Cleaning Granite & Quartz
To thoroughly clean granite, it is important to use a pH-neutral cleaner designed for use on natural stone. pH is a measure of the acidity or alkalinity of a substance, and cleaners that are too acidic or too alkaline can damage the surface of granite, or at a minimum, prematurely strip your counter of the sealers designed to protect it in the first place.
When choosing a cleaner for granite, look for products that have a pH between 7 and 10.5, which is the ideal range for cleaning natural stone, yet has mild alkalinity to help dissolve oils and greases. Avoid using vinegar, lemon juice, or other acidic cleaners, as these can etch the surface of granite over time and do nothing for emulsifying and removing oils. If you are not familiar with the differences between marble and granite, certainly avoid even a mild acid as the reaction with carbonates in marble will etch the finish. For those that may be wondering, acid etching is a mechanism that some use to create a honed finish from polish in marble by solubilizing a micro top layer of stone.
Quartz is less subject to mild acids, but more subject to degradation due to highly alkaline cleaning products. As previously stated, the alkalinity helps solubilize fats/oils/greases…. but quartz contains polymers which are a large molecule hydrocarbon chain derived from oil.

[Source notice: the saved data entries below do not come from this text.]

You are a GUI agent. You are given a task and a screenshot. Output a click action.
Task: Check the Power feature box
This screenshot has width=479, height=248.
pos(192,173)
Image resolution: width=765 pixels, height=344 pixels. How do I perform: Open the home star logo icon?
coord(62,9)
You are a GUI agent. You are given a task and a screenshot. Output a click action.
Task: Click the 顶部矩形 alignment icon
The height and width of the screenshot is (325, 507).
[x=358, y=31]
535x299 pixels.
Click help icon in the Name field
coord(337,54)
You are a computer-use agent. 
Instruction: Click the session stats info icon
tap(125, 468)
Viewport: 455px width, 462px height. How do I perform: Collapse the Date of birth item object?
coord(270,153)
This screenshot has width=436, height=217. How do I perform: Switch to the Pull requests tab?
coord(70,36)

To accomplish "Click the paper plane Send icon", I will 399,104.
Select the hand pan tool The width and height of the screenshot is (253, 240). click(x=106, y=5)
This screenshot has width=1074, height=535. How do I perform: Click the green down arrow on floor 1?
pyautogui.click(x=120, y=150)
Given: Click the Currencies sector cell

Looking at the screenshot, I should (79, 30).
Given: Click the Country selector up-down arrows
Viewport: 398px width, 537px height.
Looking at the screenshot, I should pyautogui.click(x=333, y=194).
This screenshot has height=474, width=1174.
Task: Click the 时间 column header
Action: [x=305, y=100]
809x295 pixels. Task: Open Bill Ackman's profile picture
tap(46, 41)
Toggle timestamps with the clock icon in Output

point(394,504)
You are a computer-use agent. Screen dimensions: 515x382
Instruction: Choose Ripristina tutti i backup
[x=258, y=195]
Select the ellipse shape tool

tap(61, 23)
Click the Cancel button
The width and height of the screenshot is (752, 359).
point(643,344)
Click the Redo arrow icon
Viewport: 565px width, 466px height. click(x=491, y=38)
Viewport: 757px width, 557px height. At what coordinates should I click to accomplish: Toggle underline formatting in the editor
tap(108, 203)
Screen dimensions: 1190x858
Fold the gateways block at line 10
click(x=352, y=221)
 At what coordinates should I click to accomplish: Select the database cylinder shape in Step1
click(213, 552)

To clean granite & quartz, start by wiping down the surface with a soft cloth or sponge that has been dampened with warm water. This will remove any loose dirt or debris from the surface of the stone. Next, apply a small amount of pH-neutral cleaner to the surface and use a clean cloth or sponge to gently scrub the surface. Rinse the surface thoroughly with warm water and dry it with a soft towel to prevent water spots or streaks.
For tough grime, glue, whatever…. You can use a razor blade to scrape the counters. Maintained at an angle when scraping, you will not damage granite or quartz. Pretend you are removing paint from the glass on your windows. Be overly cautious on marble. For difficult staining, use a granite-specific cleaner that contains a mild abrasive. These cleaners can help to remove tough stains and grime without damaging the surface of the stone. (I use Soft Scrub), however, it is important to follow the instructions on the cleaner carefully and avoid using too much pressure or scrubbing too vigorously. Avoid Magic Erasers, as the opportunity to do irreparable damage may occur.
In addition to regular cleaning, it is important to properly maintain granite to ensure its longevity and beauty. This includes:
- Sealing: Granite should be sealed every 1-3 years to prevent staining and etching. Sealing helps to fill in the pores of the stone and creates a barrier against liquids and stains.
- Avoiding heat: Granite is heat-resistant, but it can still be damaged by extreme heat or sudden temperature changes. The damage occurs from ‘thermal shock.’ Avoid placing hot pots or pans directly on granite surfaces and use trivets or hot pads to protect the stone. Temperatures over 315 degrees on quartz cause yellow discoloration and/or deformation of the surface that is permanent.
- Using cutting boards: Granite is scratch-resistant, but it can still be scratched by sharp objects. Use cutting boards to protect the surface of granite from scratches and dings. It also makes your knives last longer between sharpening.
- Using maintenance polishers: Both surfaces are enhanced when using silicon-based cleaning products that enhance the shine, smooth feel, and just happen to add to the water-repellant nature of stone sealers. See your professional for these low-cost maintenance products…ours is called “Da Good Stuff”
In conclusion, cleaning and maintaining granite requires a delicate balance of science and care. By using pH-neutral cleaners, avoiding harsh chemicals, and properly maintaining the surface of the stone, you can ensure that your granite surfaces remain beautiful and durable for years to come.